As I see it, the bottom line is this: the school system in Hartselle needs to learn to live within its means. We taxpayers have to live within our means or we are soon in trouble. The school system should be no more exempt from living within its means than we are. The very bottom line is this: When you go to vote on March 11, ask yourself, “Can I afford the new school and all the cost-of-living increases which accompany it?” Some can and many cannot. The decision is up to the tax-paying citizens of Hartselle.
Whatever your feelings, exercise your right and privilege. Go to the polls and vote your convictions.
Jeanette Groover
Hartselle
Former critic changes vote to “yes”
Editor:
My name is Rick Caniglia. I live in Hartselle. We are to vote on a tax increase to fund a new high school. I have become famous in your paper for saying that we didn't have enough information to make a decision.? Well, I have listened to the school board and I have read the newspapers and I have decided. I will vote 'Yes' on March 11th; we all should.
What convinced me? First, I think Hartselle will continue to grow. We are becoming a bedroom community for Huntsville, not just Decatur. More people, more children. Each of the schools, from elementary through high school is at or nearly at capacity. Having run a school for the Army, I can tell you that innovative shuffling of students only goes so far-and not very far, at that. You can't exceed the rated capacity of a school by much without going to extra shifts or getting rid of summer vacation.
My kids are grown, but I don't think many parents would like to see a 12-month school year or their kids on mid-shift. That's how I had to solve this same problem. Fine for the Army; not fine for school children.

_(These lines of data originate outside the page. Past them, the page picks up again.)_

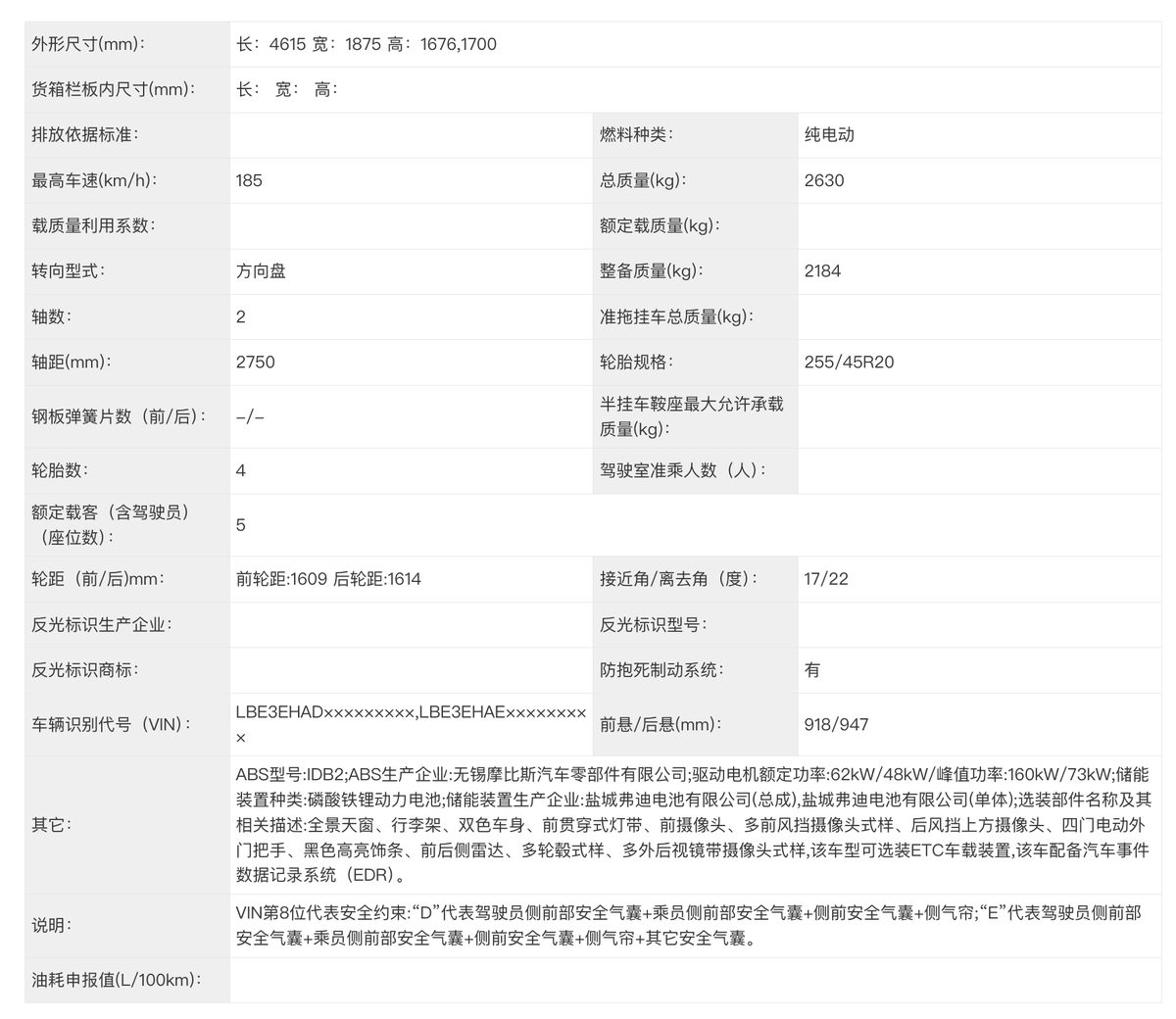Select the seating capacity value 5

point(241,525)
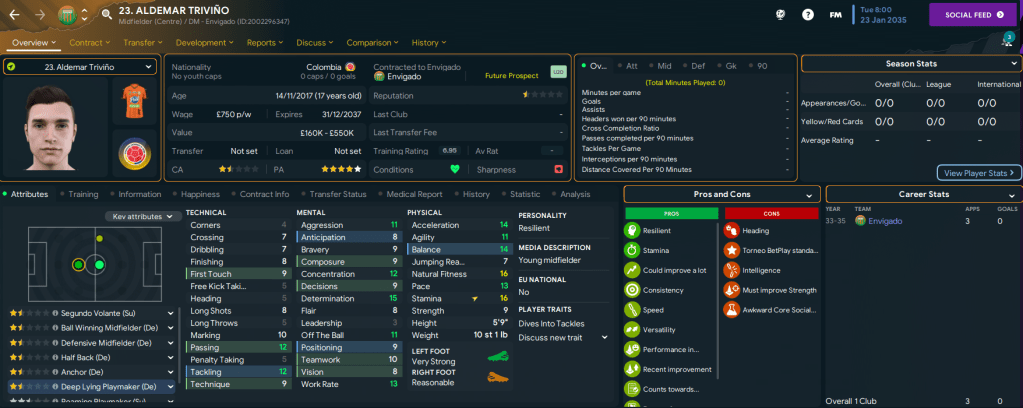Image resolution: width=1023 pixels, height=408 pixels.
Task: Open the world globe icon in top bar
Action: point(780,14)
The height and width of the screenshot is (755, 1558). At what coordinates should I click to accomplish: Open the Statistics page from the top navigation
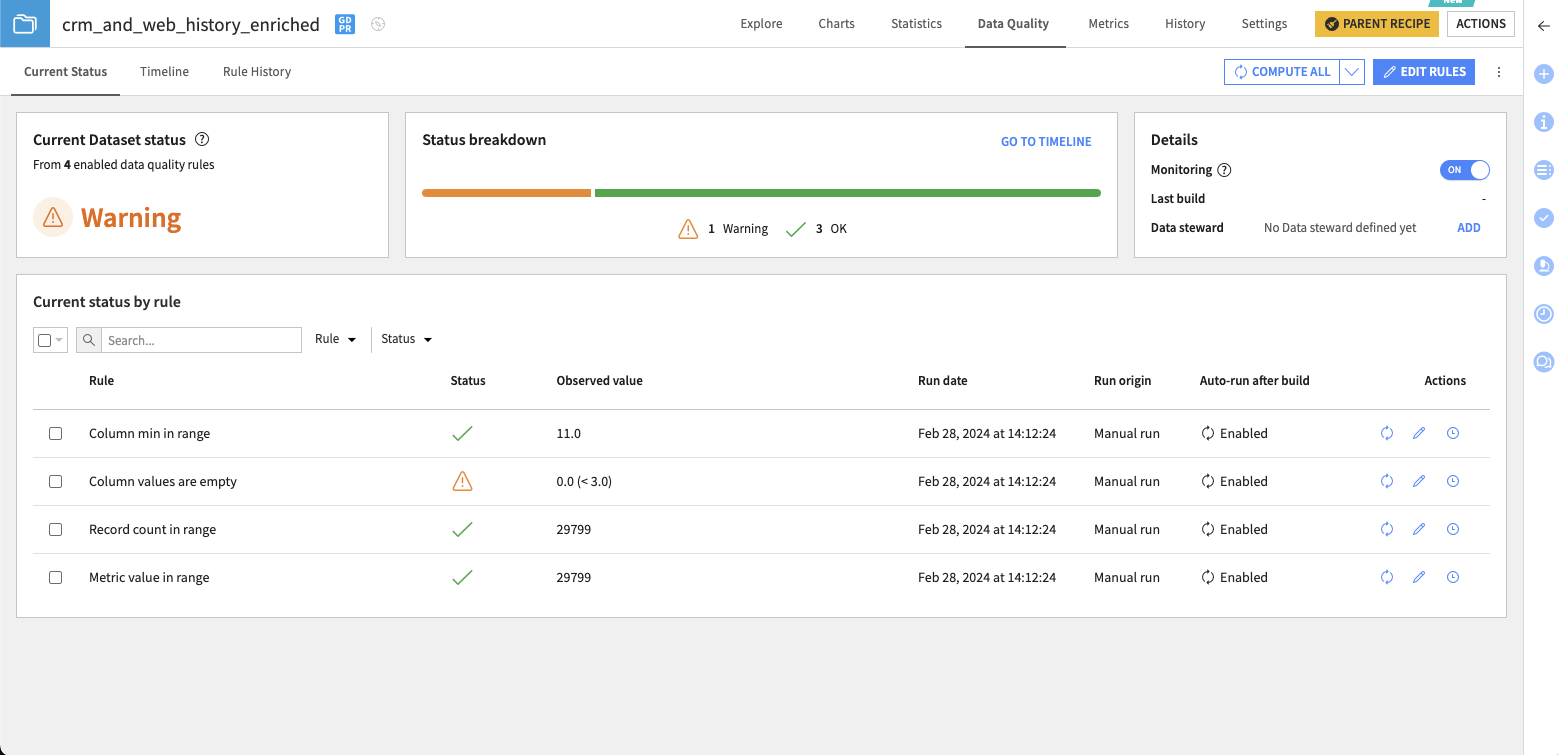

Is a new high school the right solution? Well, new high school is shorthand for comprehensive facilities plan. A school system is too interconnected to build a school in isolation.
I've heard folks suggest we buy portable trailers as classrooms. No school anywhere refers to trailers in any way but temporary. Whatever our needs are, they are not temporary; population growth tells us that. The vote is for a well-thought-out comprehensive plan that sets Hartselle up for the future.
The details make sense to me when Dr. Dukes explains them. The board are being good stewards of resources, not spendthrifts. When should we buy more capacity? Now. It won't get cheaper if we wait. Being close to capacity, waiting gains nothing. How should we fund the new facilities plan? The school board has facts that show eliminating out-of-district students won't help. It will not begin to offset expected population growth. Likewise, the city estimates that liquor tax revenues won't come close to covering the cost.A sales tax can bring significant revenue, but one high enough to pay for things alone would drive all of us to shop elsewhere. That leaves us with a property tax or a combination of sales and property taxes, which is what our city council has proposed. I'll pay my fair share.
City growth tells us we will outgrow our school facilities within several years. Experience tells me that work-arounds are temporary measures at best.
Common sense tells us that construction won't get cheaper and economics tell us that a combination of taxes is the most realistic means of funding. Taxes are a burden, but not a great burden for what we get in return.
What do we get for taking on this tax? We get facilities with broad learning options that will help all our young citizens get good jobs – office work, trade work, farm jobs, science, management, business, teaching, and more. The facilities plan allows for a range of programs to serve every student need, those good with their heads and those good with their hands.
If we don't support the facilities plan, all students, all Hartselle, will suffer as our kids' learning opportunities fail to keep pace with those who will compete with them for jobs and opportunities. Quality education requires a positive environment and that means quality facilities. Positive educational experiences breed success. Successful citizens make Hartselle and America strong.
Vote yes
Rick Caniglia
Hartselle
Library thanks club for support
Editor:
The William Bradford Huie Library would like to thank the members of The Current Review Club for their generous donation. We are planning to use the money to purchase a computer for public use. We appreciate The Current Review Club and their dedication to help the library every year. Sincerely,
Emily Love
William Bradford Huie Library of Hartselle
Pastor issues invitation
Editor:
If you love God and want to worship him in a casual atmosphere, come visit us at the Chapel for Worship Services. We have worship services at the Hartselle Wedding Chapel every Sunday at 10:30 a.m. and 6:30 p.m. We have Bible study and childrens’ service on Thursday evenings at 6:30 p.m.
Everyone is welcome!
We would like to invite you to come early on Sunday mornings and enjoy a cup of coffee and donut with us. We start our free breakfast fellowship around 10 a.m. If you are not currently in church, we would love to have you join us. If you are looking for a place to serve God and you are dedicated to his work, we would love to have you too. We also need a keyboard player. God will use you here, so come and help us.
You may bring a tape, CD, Bible verse, poem, and anything else you may want to share that will be a blessing to God’s people or just come and enjoy a blessing.